Seçimler seçmen ile seçilen arasında karşılıklı bir pazarlığın döndüğü ve oylama ile karara varıldığı bir sözleşmedir. Seçmenin taleplerine cevap veren, verdiği cevapla bir güven telkin edebilen daha yüksek oy alıp temsil yetkisini de alıyor. Ancak seçilenin seçmene vadettiğini gerçekleştirebileceğine dair verebildiği bir garanti yok. Yetkiyi aldıktan sonra bütün sözlerini unutan siyasetçiler, o yüzden siyaset sahnemizin başat figürlerinden. Oy karşılığında verilen bir çek, senet veya bağlayıcı bir taahhütname yok.

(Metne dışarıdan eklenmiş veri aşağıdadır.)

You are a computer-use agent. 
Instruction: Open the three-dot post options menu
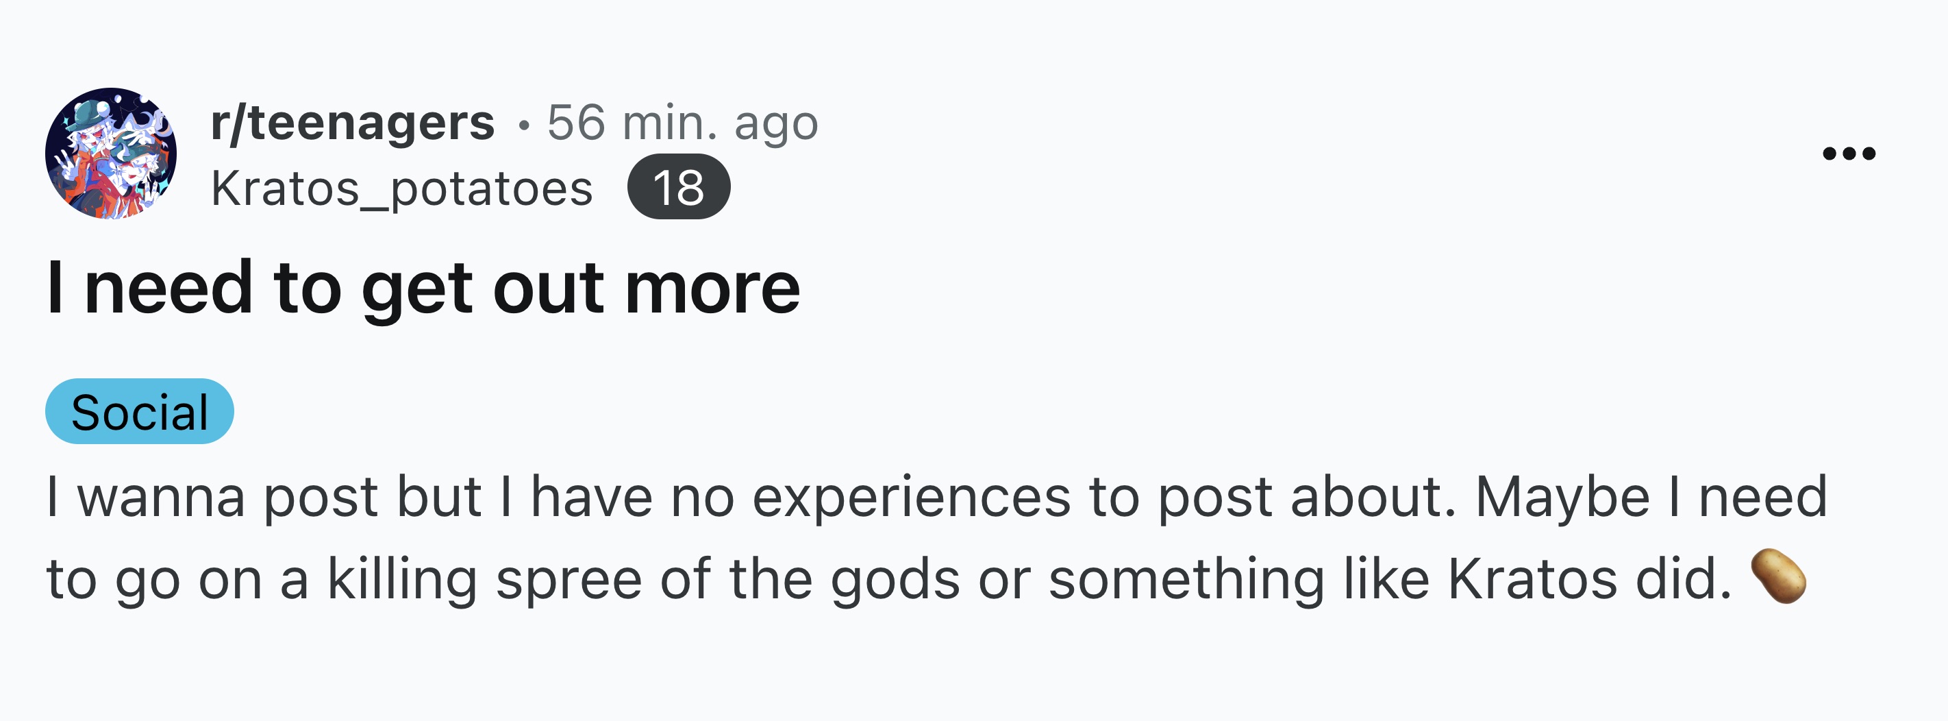1848,154
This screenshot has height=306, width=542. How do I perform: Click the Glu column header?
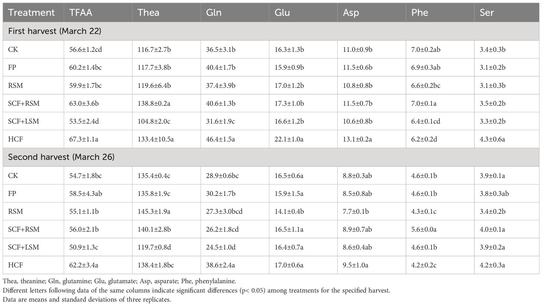coord(303,13)
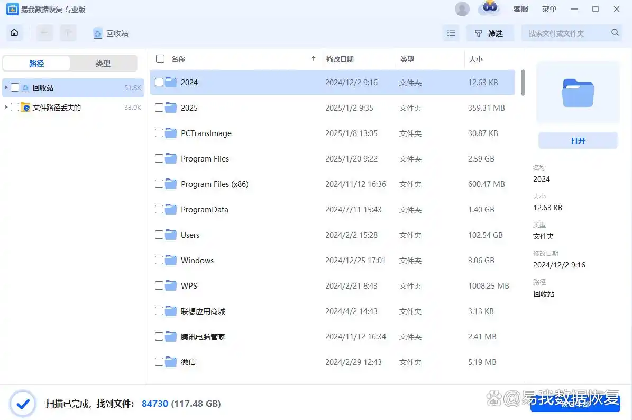Open the 菜单 menu
632x420 pixels.
point(549,9)
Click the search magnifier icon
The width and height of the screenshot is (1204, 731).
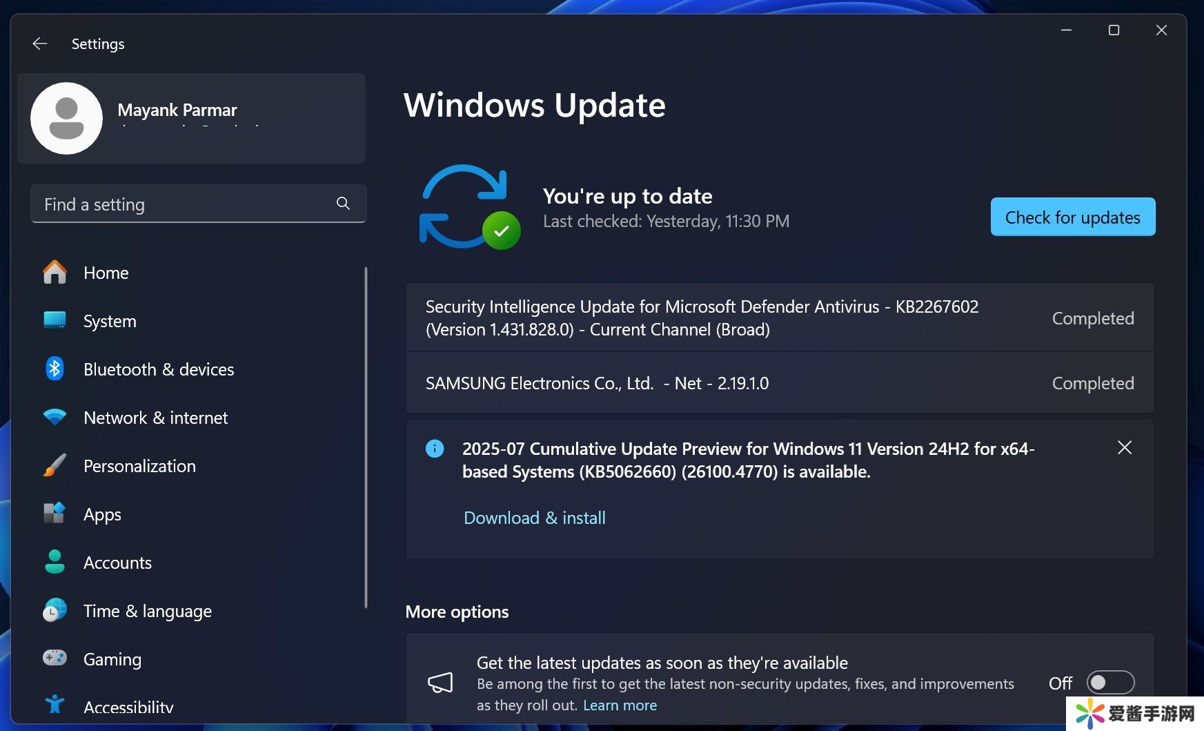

Seçmenin tek kozu bir sonraki seçimde siyasetçinin tekrar karşısına çıkacak olması.
Seçmenine tekrar tekrar yalan söylediği halde her seferinde oy almayı başarabilen siyasetçi tipolojisi ise Türkiye siyasetinde hiç de azımsanacak bir tipoloji değil. İşin ilginç tarafı bu konuda aldatan siyasetçiden ziyade, seçen ile seçilen arasındaki ortak aldanış iradesinin, yani ideolojinin olabildiğince etkili olması. Partilisinden hiçbir hizmet almadığı halde terlik olsa onu seçmekten vazgeçmeyen seçmen profili maalesef adı da konulmuş olarak seçmen envanterimizde mevcut.
Tabii bu tespit, genellikle...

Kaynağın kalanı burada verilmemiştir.